Here are the key elements implementation should include to bring about concrete progress in EU authors’ situation:


  1. Acknowledgement of authors’ systemic weak bargaining power when negotiating contracts

  • National legislations should introduce wording which similarly acknowledges the systemic weak bargaining power of an author negotiating his/her contract, as the basis for the introduction of the rights set out in Articles 18 to 22. In addition, Member States should consider the fact that those contracts are very often of long duration and for the full term of copyright (70 years after the death of the author(s)).
  • In that spirit, Article 23by which “Member States shall ensure that any contractual provision that prevents compliance with Articles 19, 20 and 21 shall be unenforceable in relation to authors and performers” should be extended to all provisions (including Articles 18 and 22) aiming at securing fair remuneration of authors in contracts. Such an extension would enable authors to fully benefit from all the provisions adopted by the EU co-legislators and aimed at achieving a fair remuneration in exploitation contracts of authors and performers.

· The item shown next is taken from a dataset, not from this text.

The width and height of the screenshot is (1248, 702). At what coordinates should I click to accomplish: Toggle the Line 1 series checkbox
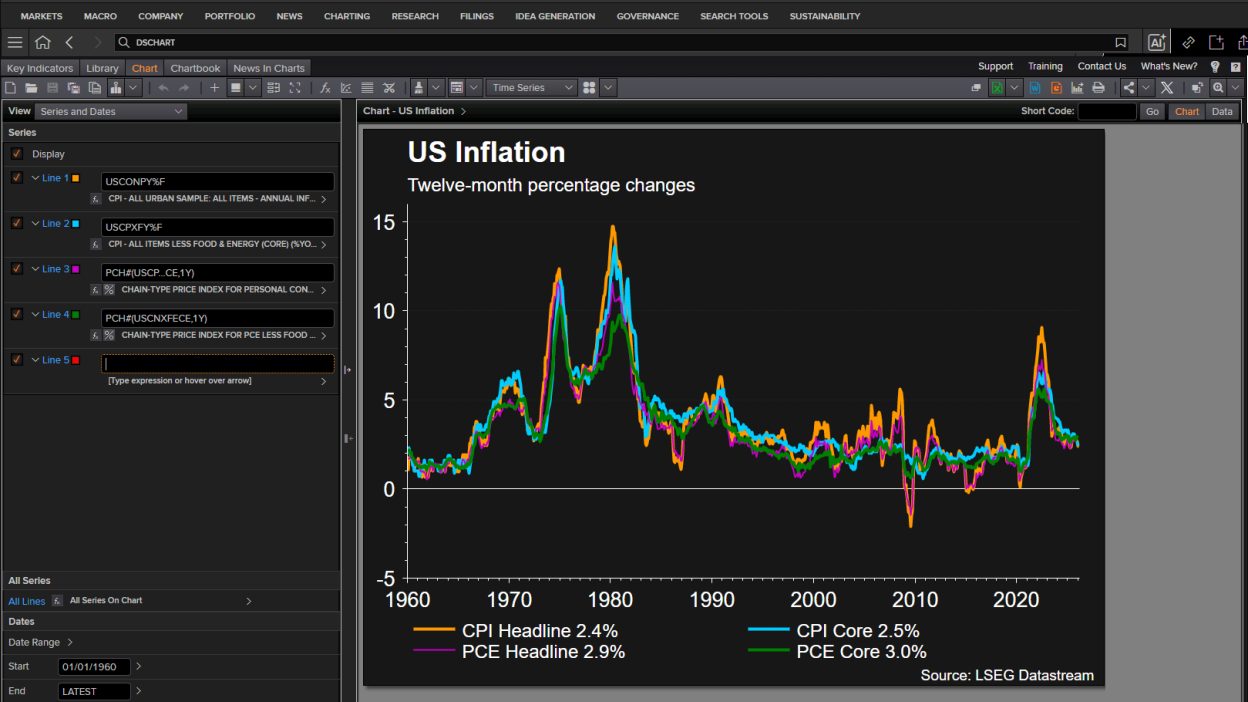pyautogui.click(x=17, y=178)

  1. Principle of appropriate and proportionate remuneration (Article 18)
  • The right to “appropriate and proportionate remuneration” constitutes authors’entitlement to a share of the income generated by the ongoing use of their work. It should therefore be clearly established on the basis not only of “potential” but mostimportantly of “actual” economic value of the rights licensed or transferred.
  •  While important flexibility is left to Member States in its implementation, implementing article 18 does entail assessing whether current practices are compatible with the new legal framework and the subsequent introduction of new mechanisms where necessary.
  • A clear definition of the exceptional cases where lump-sum payments can be deemed constituting proportionate remuneration should be provided: only where there is no prospect of a work earning any other income in the future. If it has the possibility to earn income in the future, proportionate remuneration based on actual exploitation of the work must apply.
  • Ample flexibility on the mechanisms to implement proportionate remuneration is already provided by article 18. Bundling of several use entitlements into one single payment can therefore only be considered acceptable when coupled with additional remuneration based on agreed thresholds (e.g. minimum guarantee upfront payment) through regular monitoring of the economic performance of the work.
  •  Various existing models allow calculation of actual value of exploitation rights and related payments overtime:
    –  joint remuneration rules
    –  collective bargaining
    –  voluntary collective rights management
    –  statutory remuneration mechanisms


  1. Transparency obligation (Article 19)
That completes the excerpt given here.